I was still a fan of Strawberry’s after I learned he was a drug and alcohol abuser, which helped explain his streakiness. Even though I was disappointed to find out about Strawberry’s off-field problems, I still loved him for his on-field excellence. At a young age, I saw Strawberry for what he was: a great athlete and a troubled human being. And, no matter what, I was always in awe of his on-field excellence while bemoaning his off-field issues.

Over the years, I’ve wondered how I developed the rare-for-a-youngster – but healthy – concept of admiring athletes for their playing abilities without expecting them to be flawless. I think it’s because of where and when I grew up. In New York City, two things sell newspapers and get people to watch the news more than anything else: sports and scandals. And, those two things were far from mutually exclusive when I was growing up. Two years after a magical season that won him the 1985 National League Cy Young Award, Mets pitcher Dwight Gooden checked into a drug rehabilitation clinic after testing positive for cocaine and relapses would be common throughout his career. New York Giants linebacker Lawrence Taylor was one of the most feared and dominant players in NFL history, but he had several run-ins with the law and his problems with drugs were an open secret. Heck, even New York Yankees owner George Steinbrenner got into the act, getting banned from baseball for 2 ½ years after hiring a thug to dig up dirt on outfielder Dave Winfield, one of the Yankees’ star players. And those are just a few examples of sports scandals involving New York City athletes and sports figures during my formative years in the late 1980s and early-to-mid 1990s. Combine a potential sports scandal with the insatiable and competitive New York City media and no stone revealing an athlete’s bad behavior is left unturned. New York City media aren’t above fabricating or embellishing a scandal either. Thanks to them, I grew up in an environment that looked to tear athletes and sports figures down, rather than build them up and/or keep their misdeeds quiet.

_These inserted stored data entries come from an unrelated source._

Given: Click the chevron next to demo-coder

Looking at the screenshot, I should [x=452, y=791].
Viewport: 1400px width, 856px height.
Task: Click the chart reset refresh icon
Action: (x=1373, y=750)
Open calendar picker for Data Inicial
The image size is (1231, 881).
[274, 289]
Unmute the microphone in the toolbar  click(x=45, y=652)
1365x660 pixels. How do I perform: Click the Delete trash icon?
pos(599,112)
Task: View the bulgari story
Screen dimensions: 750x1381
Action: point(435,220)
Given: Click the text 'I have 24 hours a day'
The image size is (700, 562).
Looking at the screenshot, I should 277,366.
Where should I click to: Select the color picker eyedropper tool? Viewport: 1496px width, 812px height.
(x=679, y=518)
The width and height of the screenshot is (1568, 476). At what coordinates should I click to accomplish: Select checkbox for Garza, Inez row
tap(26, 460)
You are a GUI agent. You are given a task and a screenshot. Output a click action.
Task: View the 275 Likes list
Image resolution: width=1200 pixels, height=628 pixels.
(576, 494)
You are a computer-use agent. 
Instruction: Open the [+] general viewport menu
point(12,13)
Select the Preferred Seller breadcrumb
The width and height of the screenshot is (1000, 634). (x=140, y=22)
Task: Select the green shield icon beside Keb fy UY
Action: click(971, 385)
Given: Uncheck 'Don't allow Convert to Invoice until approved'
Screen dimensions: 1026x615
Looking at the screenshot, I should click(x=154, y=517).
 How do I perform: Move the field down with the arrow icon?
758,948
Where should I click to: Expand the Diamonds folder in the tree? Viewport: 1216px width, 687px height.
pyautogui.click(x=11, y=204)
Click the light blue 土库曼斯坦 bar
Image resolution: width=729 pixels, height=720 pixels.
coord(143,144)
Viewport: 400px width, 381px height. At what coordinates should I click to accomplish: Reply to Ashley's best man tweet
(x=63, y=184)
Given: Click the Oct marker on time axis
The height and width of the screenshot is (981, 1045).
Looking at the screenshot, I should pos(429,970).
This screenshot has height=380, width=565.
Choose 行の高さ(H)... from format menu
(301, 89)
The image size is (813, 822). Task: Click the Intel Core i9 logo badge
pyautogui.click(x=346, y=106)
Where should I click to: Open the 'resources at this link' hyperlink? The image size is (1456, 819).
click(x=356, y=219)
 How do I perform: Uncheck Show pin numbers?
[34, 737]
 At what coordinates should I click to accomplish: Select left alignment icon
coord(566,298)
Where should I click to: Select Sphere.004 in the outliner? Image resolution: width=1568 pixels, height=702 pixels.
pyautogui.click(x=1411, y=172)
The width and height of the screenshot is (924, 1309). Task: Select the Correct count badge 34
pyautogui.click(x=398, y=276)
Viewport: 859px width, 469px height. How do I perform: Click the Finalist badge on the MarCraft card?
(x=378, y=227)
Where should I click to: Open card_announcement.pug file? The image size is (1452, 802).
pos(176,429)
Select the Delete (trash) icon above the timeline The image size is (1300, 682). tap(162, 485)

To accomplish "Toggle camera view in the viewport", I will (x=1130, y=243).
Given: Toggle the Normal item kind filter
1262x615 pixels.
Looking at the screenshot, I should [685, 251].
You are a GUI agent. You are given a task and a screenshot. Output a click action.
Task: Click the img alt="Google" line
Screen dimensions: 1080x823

In other words, I grew up in a much different place than State College, Pennsylvania, home of The Pennsylvania State University.

One of the biggest reasons the allegations of child molestation and sexual assault levied against former Penn State assistant football coach Jerry Sandusky, and the subsequent cover up – in which Joe Paterno, Penn State’s legendary former head football coach, took part – have gotten so much attention is because Paterno is a hero to many in Central Pennsylvania and beyond. Not only has Paterno won a lot of games, but he seemed very committed to the growth of his university as a whole, donating millions of dollars to Penn State and graduating his players at a higher rate than most big-time football coaches, all while helping Penn State develop into a nationally-recognized university academically and athletically. Some have argued Paterno is the most important figure in Penn State’s history, an argument that would be nearly impossible to make for any other college coach, past or present, at any other university. And, unlike many sports heroes – including my beloved Strawberry – Paterno was always very accessible. He and his family have lived in the same modest house in State College, Pennsylvania for decades and, for many years, Paterno would walk from his home to Penn State’s Beaver Stadium on game days. Many Penn State fans felt like they knew Paterno and felt he was a man of unimpeachable integrity, which made the revelation that he chose not to go to the authorities when told of possible inappropriate contact Sandusky had with minors in the Penn State football facilities that much more galling.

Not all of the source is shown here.